- Directed by: Riccardo Freda
- Screenplay by: Oreste Biancoli; Duccio Tessari;
- Story by: Oreste Biancoli
- Produced by: Ermanno Donati; Luigi Carpentieri;
- Starring: Gordon Scott; Yoko Tani; Hélène Chanel;
- Cinematography: Riccardo Pallotini
- Edited by: Ornella Micheli
- Music by: Carlo Innocenzi
- Production companies: Panda Cinematografica; Gallus Film;
- Release date: 31 October 1961 (Italy);
- Running time: 94 minutes
- Countries: Italy; France;
- Box office: £468.2 million

= Samson and the Seven Miracles of the World =

Samson and the Seven Miracles of the World (Maciste alla corte del Gran Khan) is a 1961 international co-production starring Gordon Scott. The film reused the sets, extras and Yoko Tani as a princess from Marco Polo (1961) and Freda's The Mongols (1961). The film was distributed in the United States by American International Pictures.

==Plot==
In his eternal wandering Maciste finds himself in 13th Century China rescuing a Chinese prince and princess from the Tartars and leading the Chinese into a revolt against them.

"In the 13th century, Garak, ruthless master of the Mongols, descended upon Asia. His savage warrior bands were composed of many tribes and were unity only by their desire for conquest and the will of Garak. They spilled into Panyu and plunged once mighty China into the darkness of slavery and misery. This is the story of the man who rose up against Garak and the Mongols; the young giant who was to strike terror into the hearts of the invaders. He assumed the name of Samson to match his size and feats of strength. His destiny was to perform the 7 Miracles. To ring the great Bell of Freedom, which was China's ancient call to arms. To arouse the people from their apathy. Only a few dared to oppose the Mongols. Under the leadership of the rebel Cho, they sought as best they could to break the grip of Garak the Mongol."

==Cast==
- Gordon Scott as Maciste (Samson in the American version)
- Yoko Tani as Princess Lei-ling
- Hélène Chanel as Kiutai
- Dante DiPaolo as Bayan
- Gabriele Antonini as Prince Cho
- Leonardo Severini as Garak
- Valéry Inkijinoff as Tao
- Franco Ressel as Captain of the guards

==Production==
After the enormous popular success of Hercules , producers and screenwriters began developing other films about muscular heroes performing amazing feats. Most were drawn from literary figures or the Bible, while Maciste was an Italian creation who first appeared in Cabiria (1914). Producer Ermanno Donati thought of the idea of resurrecting Maciste for new audiences, as his brother Piero Donati explained. The producers first shot the film Maciste nella valle dei re.

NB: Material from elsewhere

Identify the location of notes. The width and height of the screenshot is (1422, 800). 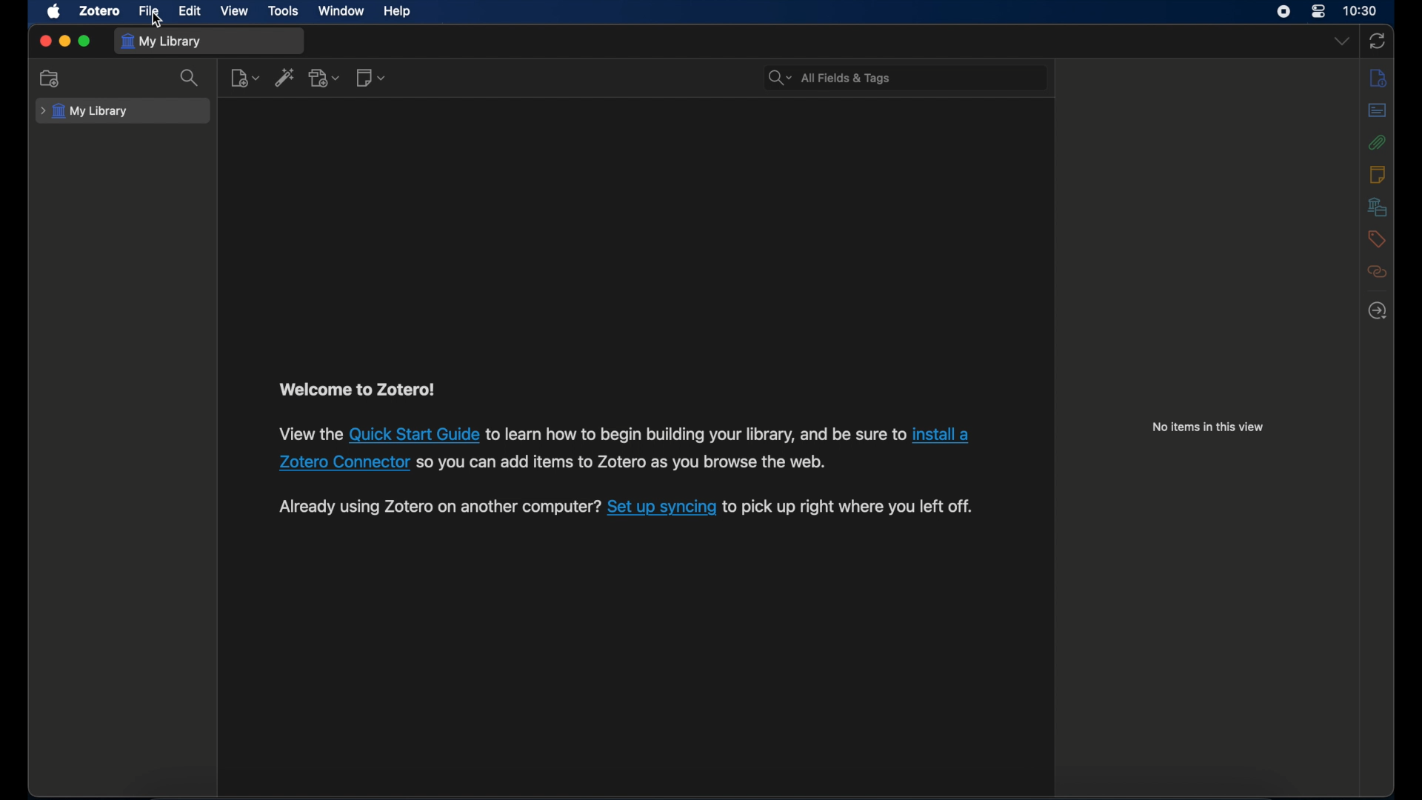
(1379, 77).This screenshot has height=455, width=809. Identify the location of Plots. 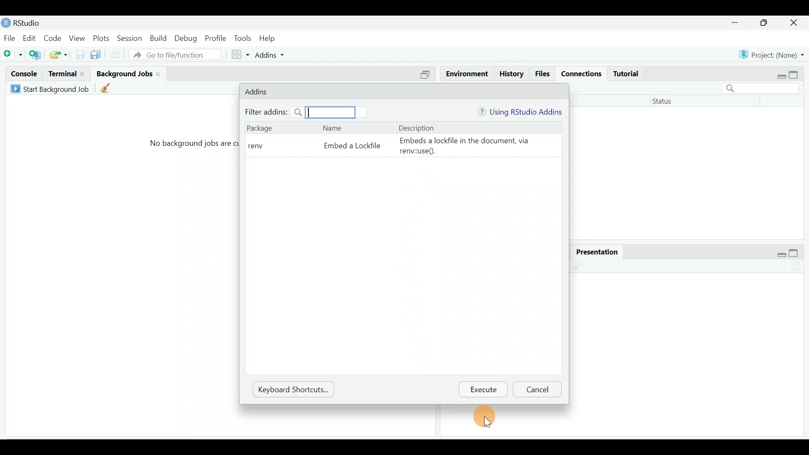
(455, 252).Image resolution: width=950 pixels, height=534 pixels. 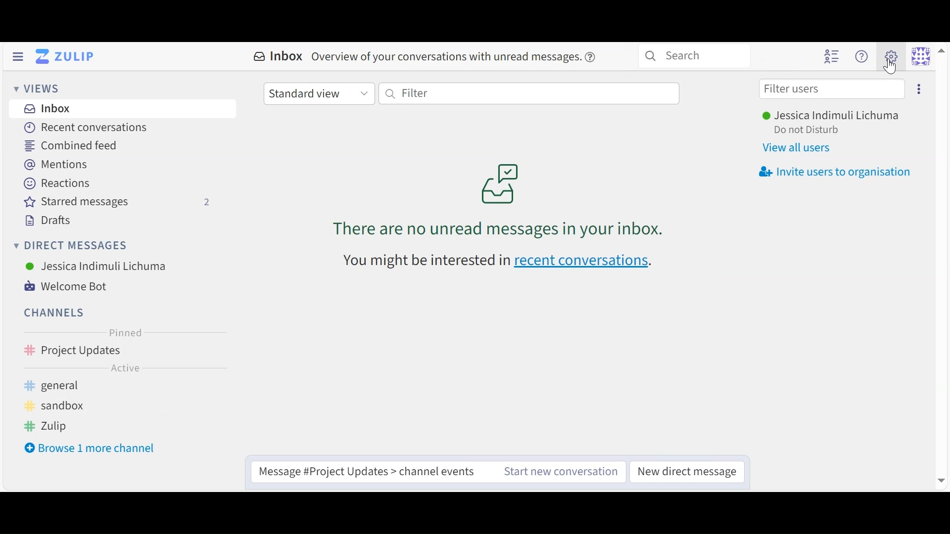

Freda's film Maciste alla corte del Gran Khan was what was called a "film di recupero" in Italy, meaning a recovery film. The film was created in order to earn money from the expensive epic Marco Polo.

==Release==
Maciste alla corte del Gran Khan was released in Italy on October 31, 1961 where it was distributed by Jolly Film in Rome and Unidis throughout Italy. The film grossed 467.2 million Italian lire on its theatrical release.

The film was released theatrically in the United States as Samson and the 7 Miracles of the World. The American version of the film was distributed by American International Pictures and had its score changed from Carlo Innocenzi to one by Les Baxter.

==Reception==
A contemporary review in the Monthly Film Bulletin noted that the film was "All in all, one of the better Italian spectacles" and that it was "well photographed this time in lovely (though occasionally uneven), restrained colours." and "Freda keeps his camera well back, the better to make attractive, sculptural compositions.

This film has been evaluated as being among director Riccardo Freda's "better" contributions to the peplum genre.